Aufgabenstellung
Gib die folgenden Daten vollständig und Zeile für Zeile unverändert wieder.
━━━━━━━━
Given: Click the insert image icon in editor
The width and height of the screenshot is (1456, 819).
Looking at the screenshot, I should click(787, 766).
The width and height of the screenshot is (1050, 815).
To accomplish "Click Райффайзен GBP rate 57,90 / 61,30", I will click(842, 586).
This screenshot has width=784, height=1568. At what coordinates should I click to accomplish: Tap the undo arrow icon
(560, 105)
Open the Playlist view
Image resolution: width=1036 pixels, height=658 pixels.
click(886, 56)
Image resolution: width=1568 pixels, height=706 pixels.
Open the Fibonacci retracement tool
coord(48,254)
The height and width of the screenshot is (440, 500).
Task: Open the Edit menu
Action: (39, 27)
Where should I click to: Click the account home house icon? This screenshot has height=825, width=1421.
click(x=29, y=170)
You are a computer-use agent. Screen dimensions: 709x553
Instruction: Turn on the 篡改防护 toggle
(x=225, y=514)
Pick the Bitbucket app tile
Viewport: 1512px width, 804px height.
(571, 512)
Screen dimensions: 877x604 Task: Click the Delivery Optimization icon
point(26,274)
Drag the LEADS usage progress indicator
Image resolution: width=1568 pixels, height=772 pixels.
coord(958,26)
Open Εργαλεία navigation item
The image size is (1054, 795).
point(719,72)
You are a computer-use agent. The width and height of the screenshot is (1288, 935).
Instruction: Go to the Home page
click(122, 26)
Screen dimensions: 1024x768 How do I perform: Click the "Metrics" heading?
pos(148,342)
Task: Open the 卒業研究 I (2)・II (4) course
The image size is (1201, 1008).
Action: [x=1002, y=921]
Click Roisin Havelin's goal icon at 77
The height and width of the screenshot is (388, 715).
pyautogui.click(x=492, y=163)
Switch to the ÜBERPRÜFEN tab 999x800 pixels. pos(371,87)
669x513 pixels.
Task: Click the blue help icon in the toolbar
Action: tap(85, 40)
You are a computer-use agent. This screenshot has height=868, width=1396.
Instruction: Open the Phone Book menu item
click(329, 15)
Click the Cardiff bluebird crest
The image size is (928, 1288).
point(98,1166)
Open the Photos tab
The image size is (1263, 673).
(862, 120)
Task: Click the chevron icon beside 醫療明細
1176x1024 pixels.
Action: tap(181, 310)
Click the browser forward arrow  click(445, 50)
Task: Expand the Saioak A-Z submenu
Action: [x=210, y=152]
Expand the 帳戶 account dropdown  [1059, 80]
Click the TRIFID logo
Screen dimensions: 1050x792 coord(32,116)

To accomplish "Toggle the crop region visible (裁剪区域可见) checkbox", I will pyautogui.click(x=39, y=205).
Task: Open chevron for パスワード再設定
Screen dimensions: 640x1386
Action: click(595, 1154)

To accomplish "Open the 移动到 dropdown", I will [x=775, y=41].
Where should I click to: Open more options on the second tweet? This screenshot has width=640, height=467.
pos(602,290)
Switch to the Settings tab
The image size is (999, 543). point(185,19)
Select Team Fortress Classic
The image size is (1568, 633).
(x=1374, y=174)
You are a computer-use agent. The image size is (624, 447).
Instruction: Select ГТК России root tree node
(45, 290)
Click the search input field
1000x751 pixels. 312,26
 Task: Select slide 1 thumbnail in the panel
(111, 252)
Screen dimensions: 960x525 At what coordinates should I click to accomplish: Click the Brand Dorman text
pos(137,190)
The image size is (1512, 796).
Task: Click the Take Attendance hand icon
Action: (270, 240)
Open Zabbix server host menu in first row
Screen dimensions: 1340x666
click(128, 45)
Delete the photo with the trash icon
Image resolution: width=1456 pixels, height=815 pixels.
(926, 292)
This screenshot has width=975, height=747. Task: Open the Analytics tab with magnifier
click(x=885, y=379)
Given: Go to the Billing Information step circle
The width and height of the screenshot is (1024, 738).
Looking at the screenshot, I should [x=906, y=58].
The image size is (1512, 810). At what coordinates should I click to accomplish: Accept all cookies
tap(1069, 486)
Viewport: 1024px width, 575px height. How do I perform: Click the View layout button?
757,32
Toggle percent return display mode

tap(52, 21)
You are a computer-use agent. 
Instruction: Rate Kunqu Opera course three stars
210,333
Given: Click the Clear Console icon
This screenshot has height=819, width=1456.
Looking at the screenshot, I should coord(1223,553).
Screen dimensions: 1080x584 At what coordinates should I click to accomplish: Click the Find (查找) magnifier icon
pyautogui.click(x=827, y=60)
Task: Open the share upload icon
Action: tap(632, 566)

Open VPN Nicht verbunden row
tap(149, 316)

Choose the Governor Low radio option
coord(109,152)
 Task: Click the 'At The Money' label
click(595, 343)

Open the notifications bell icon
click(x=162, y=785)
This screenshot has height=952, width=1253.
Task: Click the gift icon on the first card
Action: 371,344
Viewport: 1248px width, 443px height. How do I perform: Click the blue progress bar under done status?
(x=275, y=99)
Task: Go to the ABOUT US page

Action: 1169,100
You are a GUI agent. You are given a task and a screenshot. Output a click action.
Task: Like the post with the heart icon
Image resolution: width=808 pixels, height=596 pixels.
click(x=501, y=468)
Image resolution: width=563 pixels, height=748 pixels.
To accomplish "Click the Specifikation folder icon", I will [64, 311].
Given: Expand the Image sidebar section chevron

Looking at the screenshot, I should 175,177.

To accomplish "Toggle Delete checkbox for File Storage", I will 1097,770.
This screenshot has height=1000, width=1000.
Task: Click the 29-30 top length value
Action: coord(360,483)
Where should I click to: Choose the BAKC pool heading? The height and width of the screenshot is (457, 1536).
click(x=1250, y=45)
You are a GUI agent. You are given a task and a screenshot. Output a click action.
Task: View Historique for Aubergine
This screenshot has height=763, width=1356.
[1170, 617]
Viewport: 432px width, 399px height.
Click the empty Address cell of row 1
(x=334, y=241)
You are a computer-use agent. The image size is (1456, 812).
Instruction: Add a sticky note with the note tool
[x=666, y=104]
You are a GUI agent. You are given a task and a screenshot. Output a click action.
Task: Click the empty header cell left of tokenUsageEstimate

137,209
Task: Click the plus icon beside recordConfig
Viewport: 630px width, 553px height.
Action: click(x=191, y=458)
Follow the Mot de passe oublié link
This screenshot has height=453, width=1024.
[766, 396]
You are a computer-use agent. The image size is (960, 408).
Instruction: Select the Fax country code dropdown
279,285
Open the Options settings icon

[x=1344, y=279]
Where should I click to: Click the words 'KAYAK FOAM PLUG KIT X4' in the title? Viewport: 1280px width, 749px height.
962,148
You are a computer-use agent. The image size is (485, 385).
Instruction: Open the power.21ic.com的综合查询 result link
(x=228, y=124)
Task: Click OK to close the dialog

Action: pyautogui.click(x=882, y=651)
━━━━━━━━
Lösung
Given: Click the insert image icon in editor
The width and height of the screenshot is (1456, 819).
Looking at the screenshot, I should click(787, 766).
The width and height of the screenshot is (1050, 815).
To accomplish "Click Райффайзен GBP rate 57,90 / 61,30", I will click(842, 586).
This screenshot has width=784, height=1568. At what coordinates should I click to accomplish: Tap the undo arrow icon
(560, 105)
Open the Playlist view
Image resolution: width=1036 pixels, height=658 pixels.
click(886, 56)
Image resolution: width=1568 pixels, height=706 pixels.
Open the Fibonacci retracement tool
coord(48,254)
The height and width of the screenshot is (440, 500).
Task: Open the Edit menu
Action: (39, 27)
Where should I click to: Click the account home house icon? This screenshot has height=825, width=1421.
click(x=29, y=170)
You are a computer-use agent. Screen dimensions: 709x553
Instruction: Turn on the 篡改防护 toggle
(x=225, y=514)
Pick the Bitbucket app tile
Viewport: 1512px width, 804px height.
(571, 512)
Screen dimensions: 877x604 Task: Click the Delivery Optimization icon
point(26,274)
Drag the LEADS usage progress indicator
Image resolution: width=1568 pixels, height=772 pixels.
coord(958,26)
Open Εργαλεία navigation item
The image size is (1054, 795).
point(719,72)
You are a computer-use agent. The width and height of the screenshot is (1288, 935).
Instruction: Go to the Home page
click(122, 26)
Screen dimensions: 1024x768 How do I perform: Click the "Metrics" heading?
pos(148,342)
Task: Open the 卒業研究 I (2)・II (4) course
The image size is (1201, 1008).
Action: [x=1002, y=921]
Click Roisin Havelin's goal icon at 77
The height and width of the screenshot is (388, 715).
pyautogui.click(x=492, y=163)
Switch to the ÜBERPRÜFEN tab 999x800 pixels. pos(371,87)
669x513 pixels.
Task: Click the blue help icon in the toolbar
Action: tap(85, 40)
You are a computer-use agent. This screenshot has height=868, width=1396.
Instruction: Open the Phone Book menu item
click(329, 15)
Click the Cardiff bluebird crest
The image size is (928, 1288).
point(98,1166)
Open the Photos tab
The image size is (1263, 673).
(862, 120)
Task: Click the chevron icon beside 醫療明細
1176x1024 pixels.
Action: tap(181, 310)
Click the browser forward arrow  click(445, 50)
Task: Expand the Saioak A-Z submenu
Action: [x=210, y=152]
Expand the 帳戶 account dropdown  [1059, 80]
Click the TRIFID logo
Screen dimensions: 1050x792 coord(32,116)

To accomplish "Toggle the crop region visible (裁剪区域可见) checkbox", I will pyautogui.click(x=39, y=205).
Task: Open chevron for パスワード再設定
Screen dimensions: 640x1386
Action: click(595, 1154)

To accomplish "Open the 移动到 dropdown", I will [x=775, y=41].
Where should I click to: Open more options on the second tweet? This screenshot has width=640, height=467.
pos(602,290)
Switch to the Settings tab
The image size is (999, 543). point(185,19)
Select Team Fortress Classic
The image size is (1568, 633).
(x=1374, y=174)
You are a computer-use agent. The image size is (624, 447).
Instruction: Select ГТК России root tree node
(45, 290)
Click the search input field
1000x751 pixels. 312,26
 Task: Select slide 1 thumbnail in the panel
(111, 252)
Screen dimensions: 960x525 At what coordinates should I click to accomplish: Click the Brand Dorman text
pos(137,190)
The image size is (1512, 796).
Task: Click the Take Attendance hand icon
Action: (270, 240)
Open Zabbix server host menu in first row
Screen dimensions: 1340x666
click(128, 45)
Delete the photo with the trash icon
Image resolution: width=1456 pixels, height=815 pixels.
(926, 292)
This screenshot has width=975, height=747. Task: Open the Analytics tab with magnifier
click(x=885, y=379)
Given: Go to the Billing Information step circle
The width and height of the screenshot is (1024, 738).
Looking at the screenshot, I should [x=906, y=58].
The image size is (1512, 810). At what coordinates should I click to accomplish: Accept all cookies
tap(1069, 486)
Viewport: 1024px width, 575px height. How do I perform: Click the View layout button?
757,32
Toggle percent return display mode

tap(52, 21)
You are a computer-use agent. 
Instruction: Rate Kunqu Opera course three stars
210,333
Given: Click the Clear Console icon
This screenshot has height=819, width=1456.
Looking at the screenshot, I should coord(1223,553).
Screen dimensions: 1080x584 At what coordinates should I click to accomplish: Click the Find (查找) magnifier icon
pyautogui.click(x=827, y=60)
Task: Open the share upload icon
Action: tap(632, 566)

Open VPN Nicht verbunden row
tap(149, 316)

Choose the Governor Low radio option
coord(109,152)
 Task: Click the 'At The Money' label
click(595, 343)

Open the notifications bell icon
click(x=162, y=785)
This screenshot has height=952, width=1253.
Task: Click the gift icon on the first card
Action: 371,344
Viewport: 1248px width, 443px height. How do I perform: Click the blue progress bar under done status?
(x=275, y=99)
Task: Go to the ABOUT US page

Action: 1169,100
You are a GUI agent. You are given a task and a screenshot. Output a click action.
Task: Like the post with the heart icon
Image resolution: width=808 pixels, height=596 pixels.
click(x=501, y=468)
Image resolution: width=563 pixels, height=748 pixels.
To accomplish "Click the Specifikation folder icon", I will [64, 311].
Given: Expand the Image sidebar section chevron

Looking at the screenshot, I should 175,177.

To accomplish "Toggle Delete checkbox for File Storage", I will 1097,770.
This screenshot has height=1000, width=1000.
Task: Click the 29-30 top length value
Action: coord(360,483)
Where should I click to: Choose the BAKC pool heading? The height and width of the screenshot is (457, 1536).
click(x=1250, y=45)
You are a GUI agent. You are given a task and a screenshot. Output a click action.
Task: View Historique for Aubergine
This screenshot has height=763, width=1356.
[1170, 617]
Viewport: 432px width, 399px height.
Click the empty Address cell of row 1
(x=334, y=241)
You are a computer-use agent. The image size is (1456, 812).
Instruction: Add a sticky note with the note tool
[x=666, y=104]
You are a GUI agent. You are given a task and a screenshot. Output a click action.
Task: Click the empty header cell left of tokenUsageEstimate

137,209
Task: Click the plus icon beside recordConfig
Viewport: 630px width, 553px height.
Action: click(x=191, y=458)
Follow the Mot de passe oublié link
This screenshot has height=453, width=1024.
[766, 396]
You are a computer-use agent. The image size is (960, 408).
Instruction: Select the Fax country code dropdown
279,285
Open the Options settings icon

[x=1344, y=279]
Where should I click to: Click the words 'KAYAK FOAM PLUG KIT X4' in the title? Viewport: 1280px width, 749px height.
962,148
You are a computer-use agent. The image size is (485, 385).
Instruction: Open the power.21ic.com的综合查询 result link
(x=228, y=124)
Task: Click OK to close the dialog

Action: pyautogui.click(x=882, y=651)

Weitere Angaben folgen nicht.